══ DATASET EXTRACT ══

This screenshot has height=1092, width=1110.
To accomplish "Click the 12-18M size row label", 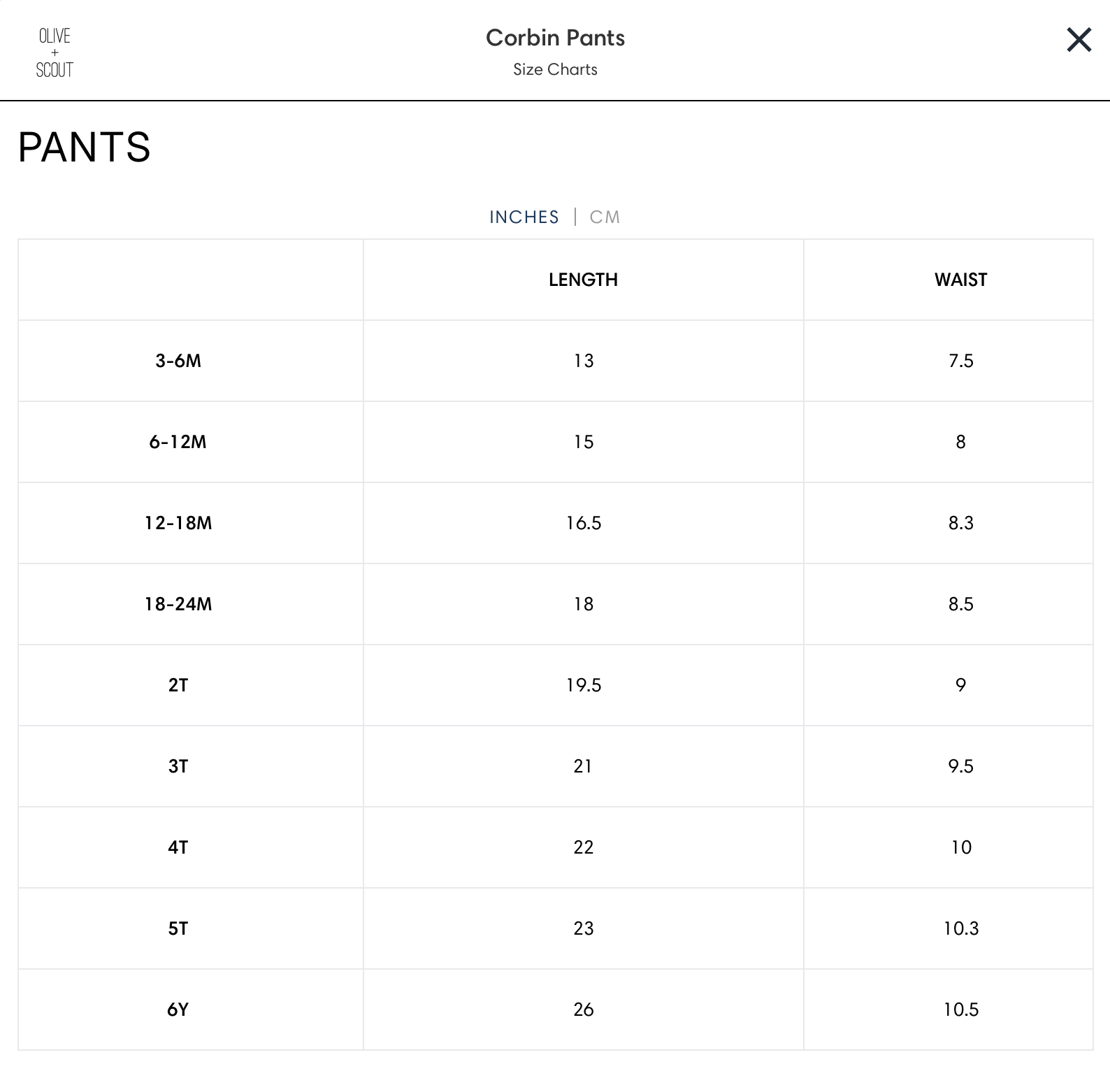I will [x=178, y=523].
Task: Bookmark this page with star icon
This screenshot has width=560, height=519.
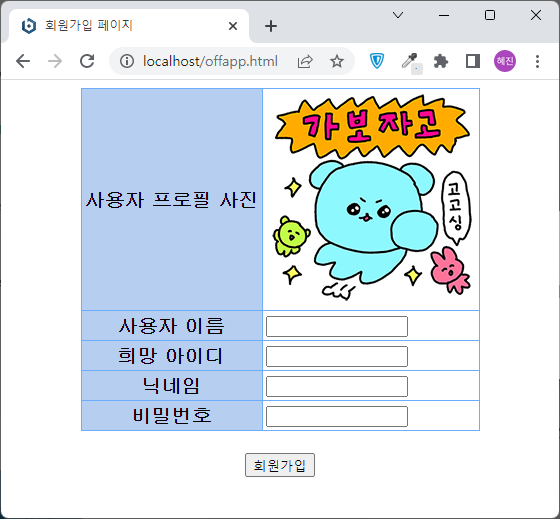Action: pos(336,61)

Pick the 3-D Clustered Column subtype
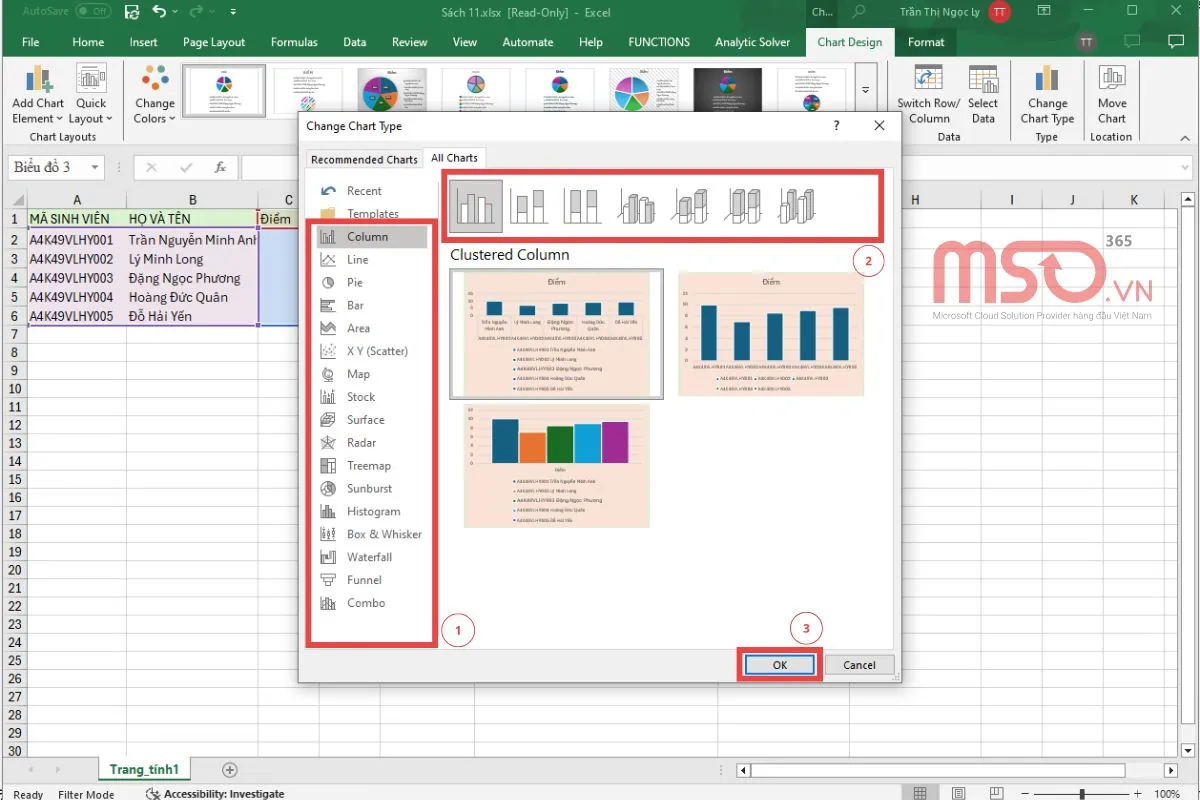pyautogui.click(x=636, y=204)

═══
══ DATASET EXTRACT ══

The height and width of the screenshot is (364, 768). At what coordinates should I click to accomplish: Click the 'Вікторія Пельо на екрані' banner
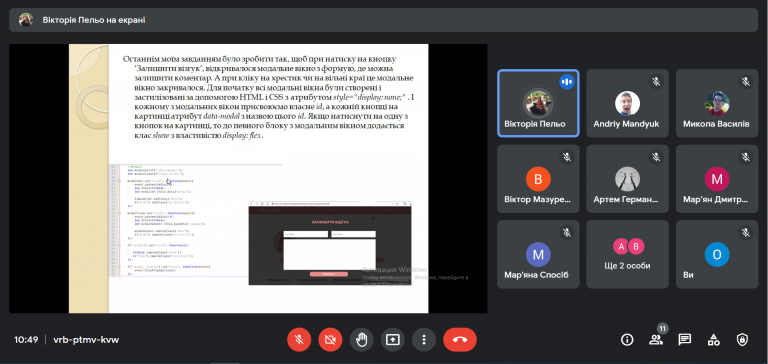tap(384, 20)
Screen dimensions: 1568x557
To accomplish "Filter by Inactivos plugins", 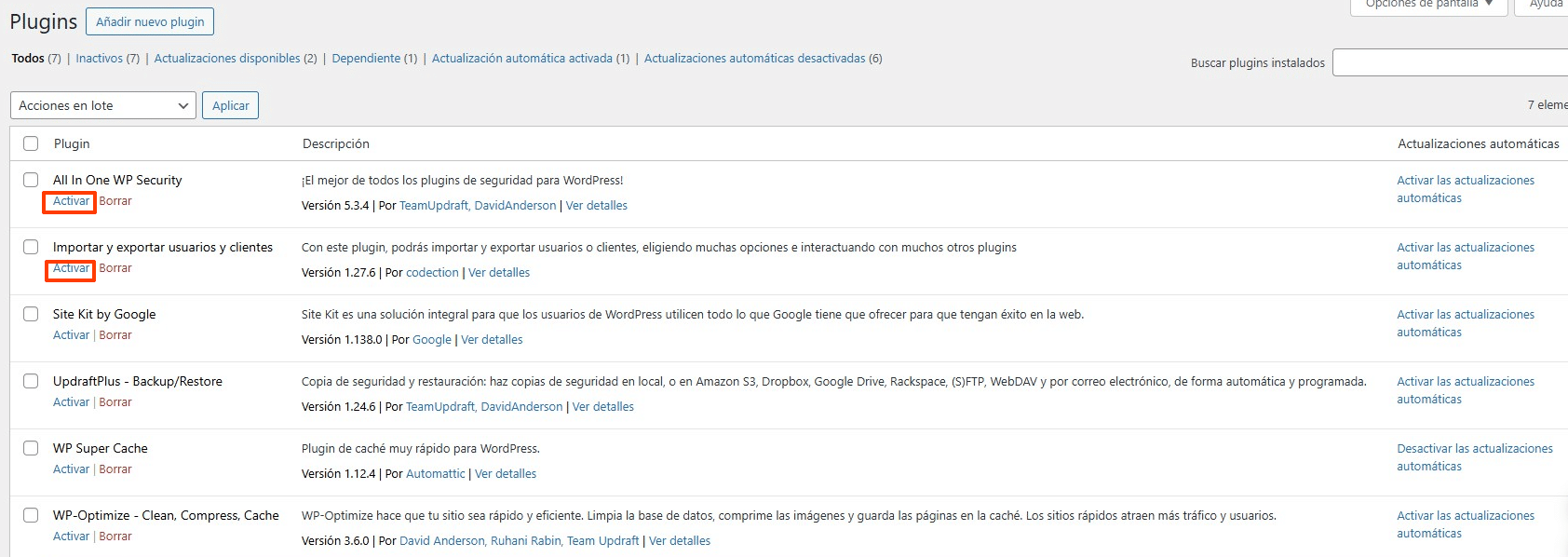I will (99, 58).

═══

SHORT EXERCISE — Which lines in the items above contain the string "screenshot" with the same capitalization? Report each one in full.

FINISHED EXERCISE —
This screenshot has height=1092, width=1110.
This screenshot has width=560, height=519.
The height and width of the screenshot is (364, 768). At what coordinates should I click to accomplish: Click the 'Вікторія Пельо на екрані' banner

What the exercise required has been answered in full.